Portada de una edición española de Fábula de Venecia

      Sus numerosos viajes le permitieron comprender, años después, que aquel mundo cerrado y misterioso de la Corte Expiatoria del ghetto Vecchio se hallaba igualmente en Addis Abeba o en las bibliotecas de Debra Mariam, y que para el hombre que anhela conocer la Luz y adentrarse en sí mismo a fin de indagar en su centro, siempre están presentes aquellas siete puertas secretas que sólo son capaces de abrir los elegidos, conocedores de las claves del iniciado. “Después supe por un árabe eritreo –escribe Pratt- que el Adriático se llamaba antiguamente Giun Al-Banadiqin, el ‘Golfo de los Venecianos’, así como que a la misma ciudad de Venecia la conocían por el nombre de Al Bunduqiyyah”. De ahí que esta espléndida Fábula de Venecia lleve como segundo encabezamiento el de Sirat Al Bunduqiyyah.
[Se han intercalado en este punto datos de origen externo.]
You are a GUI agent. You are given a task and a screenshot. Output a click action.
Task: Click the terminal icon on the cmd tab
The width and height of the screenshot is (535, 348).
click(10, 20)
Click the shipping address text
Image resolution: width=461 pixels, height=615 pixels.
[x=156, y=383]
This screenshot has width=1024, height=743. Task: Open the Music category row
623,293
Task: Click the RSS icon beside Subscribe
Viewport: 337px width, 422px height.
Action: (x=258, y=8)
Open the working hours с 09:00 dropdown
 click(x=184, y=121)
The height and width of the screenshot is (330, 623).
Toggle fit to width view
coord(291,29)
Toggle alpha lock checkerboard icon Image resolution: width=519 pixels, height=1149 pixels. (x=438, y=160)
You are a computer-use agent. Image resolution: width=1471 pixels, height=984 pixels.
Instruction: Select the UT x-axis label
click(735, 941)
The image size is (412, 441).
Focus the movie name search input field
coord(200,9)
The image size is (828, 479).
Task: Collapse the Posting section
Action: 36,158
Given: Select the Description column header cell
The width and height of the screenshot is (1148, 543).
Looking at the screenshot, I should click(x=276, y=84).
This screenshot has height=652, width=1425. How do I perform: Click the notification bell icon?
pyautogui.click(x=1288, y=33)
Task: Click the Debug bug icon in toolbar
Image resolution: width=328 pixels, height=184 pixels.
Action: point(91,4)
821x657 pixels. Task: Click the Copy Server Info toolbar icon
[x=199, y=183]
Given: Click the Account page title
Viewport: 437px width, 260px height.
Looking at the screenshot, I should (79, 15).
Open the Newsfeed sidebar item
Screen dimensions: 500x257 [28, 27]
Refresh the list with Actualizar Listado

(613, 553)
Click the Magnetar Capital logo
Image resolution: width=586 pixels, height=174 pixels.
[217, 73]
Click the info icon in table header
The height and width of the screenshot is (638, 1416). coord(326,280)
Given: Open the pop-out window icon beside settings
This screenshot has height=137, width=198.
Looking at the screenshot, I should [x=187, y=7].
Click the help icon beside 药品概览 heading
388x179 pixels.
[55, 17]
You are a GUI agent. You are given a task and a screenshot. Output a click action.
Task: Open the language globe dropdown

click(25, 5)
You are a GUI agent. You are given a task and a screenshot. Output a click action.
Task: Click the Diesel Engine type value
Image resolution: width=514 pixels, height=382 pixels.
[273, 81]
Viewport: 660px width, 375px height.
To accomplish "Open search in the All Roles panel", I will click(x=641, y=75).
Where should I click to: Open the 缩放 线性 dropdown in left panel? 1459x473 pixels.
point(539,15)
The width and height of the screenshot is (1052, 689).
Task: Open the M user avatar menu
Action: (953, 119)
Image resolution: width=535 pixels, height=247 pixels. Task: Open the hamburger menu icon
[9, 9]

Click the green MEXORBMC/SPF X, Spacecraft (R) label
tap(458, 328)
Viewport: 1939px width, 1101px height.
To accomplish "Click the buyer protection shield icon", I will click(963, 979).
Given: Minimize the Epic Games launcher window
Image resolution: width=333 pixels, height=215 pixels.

En la primera viñeta del cómic, el autor se dirige a sus lectores (lo hace en singular, por cierto) y nos da libertad para elegir, entre ambos títulos, el que más nos guste.
      Tras realizar algunos largos viajes, Hugo Pratt regresó a Venecia cuando aún no había terminado la guerra. Se da cuenta entonces de que ya nada es lo que fue dentro del gueto judío. “Busco los lugares de mi infancia, pero a menudo ni los reconozco. La escalera loca ya no está, como tampoco está la señora Bora Levi. Las ventanas de su casa están enladrilladas, la fisonomía del lugar –puntualiza con amargura- ha cambiado”.